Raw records
>> Start

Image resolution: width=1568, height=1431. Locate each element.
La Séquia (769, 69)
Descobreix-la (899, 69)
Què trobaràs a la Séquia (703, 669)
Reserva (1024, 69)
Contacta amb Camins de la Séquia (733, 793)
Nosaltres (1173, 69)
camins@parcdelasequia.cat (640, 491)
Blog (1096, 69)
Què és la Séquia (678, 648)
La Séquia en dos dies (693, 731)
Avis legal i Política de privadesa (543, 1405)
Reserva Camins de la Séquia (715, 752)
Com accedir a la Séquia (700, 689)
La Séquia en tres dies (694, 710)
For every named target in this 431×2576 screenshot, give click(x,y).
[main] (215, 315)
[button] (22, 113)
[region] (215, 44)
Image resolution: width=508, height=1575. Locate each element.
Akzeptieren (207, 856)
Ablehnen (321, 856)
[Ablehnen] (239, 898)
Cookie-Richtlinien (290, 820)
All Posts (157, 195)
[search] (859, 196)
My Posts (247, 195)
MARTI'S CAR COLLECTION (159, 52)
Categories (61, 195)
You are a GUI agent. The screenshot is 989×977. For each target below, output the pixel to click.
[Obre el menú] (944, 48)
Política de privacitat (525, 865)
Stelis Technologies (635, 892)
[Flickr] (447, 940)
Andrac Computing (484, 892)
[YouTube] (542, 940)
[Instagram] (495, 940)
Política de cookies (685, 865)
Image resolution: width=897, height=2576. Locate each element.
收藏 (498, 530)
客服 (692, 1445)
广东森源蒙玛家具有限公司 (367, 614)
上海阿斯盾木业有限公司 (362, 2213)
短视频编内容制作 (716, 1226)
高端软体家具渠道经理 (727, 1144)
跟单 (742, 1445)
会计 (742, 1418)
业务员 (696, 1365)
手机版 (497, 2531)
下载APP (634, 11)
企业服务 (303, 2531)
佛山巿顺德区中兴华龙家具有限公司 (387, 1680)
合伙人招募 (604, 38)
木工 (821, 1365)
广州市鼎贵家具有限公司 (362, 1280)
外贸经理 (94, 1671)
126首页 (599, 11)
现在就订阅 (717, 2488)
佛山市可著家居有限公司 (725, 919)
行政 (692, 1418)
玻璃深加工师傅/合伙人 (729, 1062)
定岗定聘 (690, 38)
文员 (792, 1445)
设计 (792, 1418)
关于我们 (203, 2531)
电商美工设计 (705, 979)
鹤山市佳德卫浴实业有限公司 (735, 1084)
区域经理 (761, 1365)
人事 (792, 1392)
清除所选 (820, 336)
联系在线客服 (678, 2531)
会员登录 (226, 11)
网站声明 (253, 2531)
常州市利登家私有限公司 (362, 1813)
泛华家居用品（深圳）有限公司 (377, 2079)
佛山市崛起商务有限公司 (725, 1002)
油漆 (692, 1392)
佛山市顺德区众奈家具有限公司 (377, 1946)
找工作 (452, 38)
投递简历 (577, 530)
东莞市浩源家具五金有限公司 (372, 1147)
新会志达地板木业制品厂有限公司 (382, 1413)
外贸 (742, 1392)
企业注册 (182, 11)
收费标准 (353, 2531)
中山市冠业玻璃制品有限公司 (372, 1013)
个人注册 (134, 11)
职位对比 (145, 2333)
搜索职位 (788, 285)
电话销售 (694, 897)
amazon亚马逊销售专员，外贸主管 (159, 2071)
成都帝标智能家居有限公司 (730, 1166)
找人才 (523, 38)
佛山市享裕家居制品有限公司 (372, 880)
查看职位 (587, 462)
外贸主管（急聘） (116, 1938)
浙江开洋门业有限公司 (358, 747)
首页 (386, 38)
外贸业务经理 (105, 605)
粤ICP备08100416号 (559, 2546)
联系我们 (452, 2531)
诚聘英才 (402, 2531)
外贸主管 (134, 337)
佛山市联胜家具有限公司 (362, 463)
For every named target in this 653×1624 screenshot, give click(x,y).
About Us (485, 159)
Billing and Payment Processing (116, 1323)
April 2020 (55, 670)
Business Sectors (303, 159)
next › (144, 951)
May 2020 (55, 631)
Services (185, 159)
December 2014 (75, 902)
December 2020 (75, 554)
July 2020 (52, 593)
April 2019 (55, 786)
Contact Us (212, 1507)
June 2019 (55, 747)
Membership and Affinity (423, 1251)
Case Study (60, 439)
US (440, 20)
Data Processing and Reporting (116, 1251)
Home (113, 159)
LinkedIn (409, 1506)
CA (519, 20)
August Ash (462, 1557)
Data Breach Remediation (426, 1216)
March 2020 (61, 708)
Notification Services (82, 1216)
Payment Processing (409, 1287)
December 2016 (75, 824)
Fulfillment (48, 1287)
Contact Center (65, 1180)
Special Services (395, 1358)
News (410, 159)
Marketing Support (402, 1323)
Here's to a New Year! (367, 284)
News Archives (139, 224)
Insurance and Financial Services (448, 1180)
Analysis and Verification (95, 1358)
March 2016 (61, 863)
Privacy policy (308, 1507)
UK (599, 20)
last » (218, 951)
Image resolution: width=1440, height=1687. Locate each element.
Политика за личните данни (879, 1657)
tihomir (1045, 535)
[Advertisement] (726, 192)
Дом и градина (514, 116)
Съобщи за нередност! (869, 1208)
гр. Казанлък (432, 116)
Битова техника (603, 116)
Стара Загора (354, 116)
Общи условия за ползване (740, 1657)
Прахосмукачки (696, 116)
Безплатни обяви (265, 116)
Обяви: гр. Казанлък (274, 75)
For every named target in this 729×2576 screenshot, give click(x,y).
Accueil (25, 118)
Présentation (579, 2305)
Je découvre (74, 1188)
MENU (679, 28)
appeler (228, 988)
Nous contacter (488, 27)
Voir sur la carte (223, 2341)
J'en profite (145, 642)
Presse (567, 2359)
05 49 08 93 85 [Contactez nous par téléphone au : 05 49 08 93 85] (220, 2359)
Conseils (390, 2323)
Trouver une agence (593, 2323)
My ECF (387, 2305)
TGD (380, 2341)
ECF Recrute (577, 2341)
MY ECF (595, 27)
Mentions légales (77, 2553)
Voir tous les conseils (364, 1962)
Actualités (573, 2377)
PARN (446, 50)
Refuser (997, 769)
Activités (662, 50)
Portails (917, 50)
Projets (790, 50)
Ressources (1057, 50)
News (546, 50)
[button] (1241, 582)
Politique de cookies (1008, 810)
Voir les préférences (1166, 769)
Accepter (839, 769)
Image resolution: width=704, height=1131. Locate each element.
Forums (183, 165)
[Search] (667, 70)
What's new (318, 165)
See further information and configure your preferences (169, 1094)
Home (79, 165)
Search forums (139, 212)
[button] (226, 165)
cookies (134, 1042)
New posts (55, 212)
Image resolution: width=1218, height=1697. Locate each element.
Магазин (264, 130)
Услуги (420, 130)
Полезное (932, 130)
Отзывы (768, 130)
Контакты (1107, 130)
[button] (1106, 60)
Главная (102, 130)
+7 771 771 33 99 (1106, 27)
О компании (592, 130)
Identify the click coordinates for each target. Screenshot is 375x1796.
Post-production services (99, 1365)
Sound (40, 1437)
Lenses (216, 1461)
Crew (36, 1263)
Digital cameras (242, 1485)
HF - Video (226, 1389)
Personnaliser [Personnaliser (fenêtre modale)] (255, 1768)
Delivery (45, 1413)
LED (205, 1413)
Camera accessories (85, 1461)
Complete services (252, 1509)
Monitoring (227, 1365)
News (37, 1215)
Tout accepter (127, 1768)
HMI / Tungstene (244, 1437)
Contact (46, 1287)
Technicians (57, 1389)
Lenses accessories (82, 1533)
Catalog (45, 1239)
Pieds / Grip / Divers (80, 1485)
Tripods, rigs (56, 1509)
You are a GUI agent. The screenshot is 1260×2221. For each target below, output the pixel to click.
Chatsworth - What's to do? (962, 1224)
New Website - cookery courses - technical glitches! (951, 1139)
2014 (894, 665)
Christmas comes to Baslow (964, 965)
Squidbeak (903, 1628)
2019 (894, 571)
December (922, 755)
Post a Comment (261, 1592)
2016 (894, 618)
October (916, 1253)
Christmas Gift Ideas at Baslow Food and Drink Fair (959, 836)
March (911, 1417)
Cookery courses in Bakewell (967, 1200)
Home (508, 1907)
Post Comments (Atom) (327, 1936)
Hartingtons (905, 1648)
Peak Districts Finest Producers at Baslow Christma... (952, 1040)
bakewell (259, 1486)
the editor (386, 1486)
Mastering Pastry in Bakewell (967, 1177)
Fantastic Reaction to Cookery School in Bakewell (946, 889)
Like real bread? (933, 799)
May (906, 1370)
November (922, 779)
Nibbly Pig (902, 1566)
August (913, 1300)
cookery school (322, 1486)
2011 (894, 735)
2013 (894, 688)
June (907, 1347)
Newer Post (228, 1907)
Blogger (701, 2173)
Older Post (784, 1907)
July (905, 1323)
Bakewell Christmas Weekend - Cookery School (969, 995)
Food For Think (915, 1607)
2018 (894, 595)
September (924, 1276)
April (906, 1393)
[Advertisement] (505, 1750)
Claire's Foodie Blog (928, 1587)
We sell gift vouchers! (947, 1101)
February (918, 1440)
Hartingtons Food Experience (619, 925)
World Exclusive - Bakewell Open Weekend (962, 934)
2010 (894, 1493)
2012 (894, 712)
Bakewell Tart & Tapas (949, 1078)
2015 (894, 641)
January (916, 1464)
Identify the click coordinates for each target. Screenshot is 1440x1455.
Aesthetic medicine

>> End

WHAT THE TASK ASKS: Rewrite the data from its first line through the line with "成都帝标智能家居有限公司 (730, 1166)", both ends included. Keep the requests unchanged and shift every coordinate in the answers by adding -119 to each number.

WRITTEN SOLUTION:
Image resolution: width=1568, height=1431. Locate each element.
La Séquia (650, -50)
Descobreix-la (780, -50)
Què trobaràs a la Séquia (584, 550)
Reserva (905, -50)
Contacta amb Camins de la Séquia (614, 674)
Nosaltres (1054, -50)
camins@parcdelasequia.cat (521, 372)
Blog (977, -50)
Què és la Séquia (559, 529)
La Séquia en dos dies (574, 612)
Avis legal i Política de privadesa (424, 1286)
Reserva Camins de la Séquia (596, 633)
Com accedir a la Séquia (581, 570)
La Séquia en tres dies (575, 591)
For every named target in this 431×2576 screenshot, give click(x,y).
[main] (96, 196)
[button] (-97, -6)
[region] (96, -75)
Image resolution: width=508, height=1575. Locate each element.
Akzeptieren (88, 737)
Ablehnen (202, 737)
[Ablehnen] (120, 779)
Cookie-Richtlinien (171, 701)
All Posts (38, 76)
[search] (740, 77)
My Posts (128, 76)
MARTI'S CAR COLLECTION (40, -67)
Categories (-58, 76)
You are a GUI agent. The screenshot is 989×977. For each target below, output the pixel to click.
[Obre el menú] (825, -71)
Política de privacitat (406, 746)
Stelis Technologies (516, 773)
[Flickr] (328, 821)
Andrac Computing (365, 773)
[YouTube] (423, 821)
[Instagram] (376, 821)
Política de cookies (566, 746)
Image resolution: width=897, height=2576. Locate each element.
收藏 (379, 411)
客服 (573, 1326)
广东森源蒙玛家具有限公司 (248, 495)
上海阿斯盾木业有限公司 (243, 2094)
短视频编内容制作 (597, 1107)
高端软体家具渠道经理 (608, 1025)
跟单 (623, 1326)
会计 (623, 1299)
业务员 (577, 1246)
手机版 (378, 2412)
下载APP (515, -108)
企业服务 (184, 2412)
佛山巿顺德区中兴华龙家具有限公司 (268, 1561)
合伙人招募 (485, -81)
木工 (702, 1246)
广州市鼎贵家具有限公司 (243, 1161)
外贸经理 (-25, 1552)
126首页 (480, -108)
现在就订阅 (598, 2369)
佛山市可著家居有限公司 (606, 800)
行政 (573, 1299)
玻璃深加工师傅/合伙人 (610, 943)
定岗定聘 (571, -81)
文员 (673, 1326)
设计 (673, 1299)
关于我们 (84, 2412)
电商美工设计 (586, 860)
鹤山市佳德卫浴实业有限公司 (616, 965)
区域经理 (642, 1246)
人事 (673, 1273)
清除所选 (701, 217)
联系在线客服 (559, 2412)
会员登录 (107, -108)
网站声明 (134, 2412)
常州市利登家私有限公司 (243, 1694)
泛华家居用品（深圳）有限公司 (258, 1960)
佛山市崛起商务有限公司 (606, 883)
油漆 (573, 1273)
佛山市顺德区众奈家具有限公司 (258, 1827)
找工作 (333, -81)
投递简历 (458, 411)
东莞市浩源家具五金有限公司 (253, 1028)
新会志达地板木业制品厂有限公司 (263, 1294)
外贸 (623, 1273)
企业注册 (63, -108)
收费标准 (234, 2412)
中山市冠业玻璃制品有限公司 (253, 894)
个人注册 (15, -108)
职位对比 (26, 2214)
搜索职位 (669, 166)
电话销售 (575, 778)
amazon亚马逊销售专员，外贸主管 (40, 1952)
成都帝标智能家居有限公司 (611, 1047)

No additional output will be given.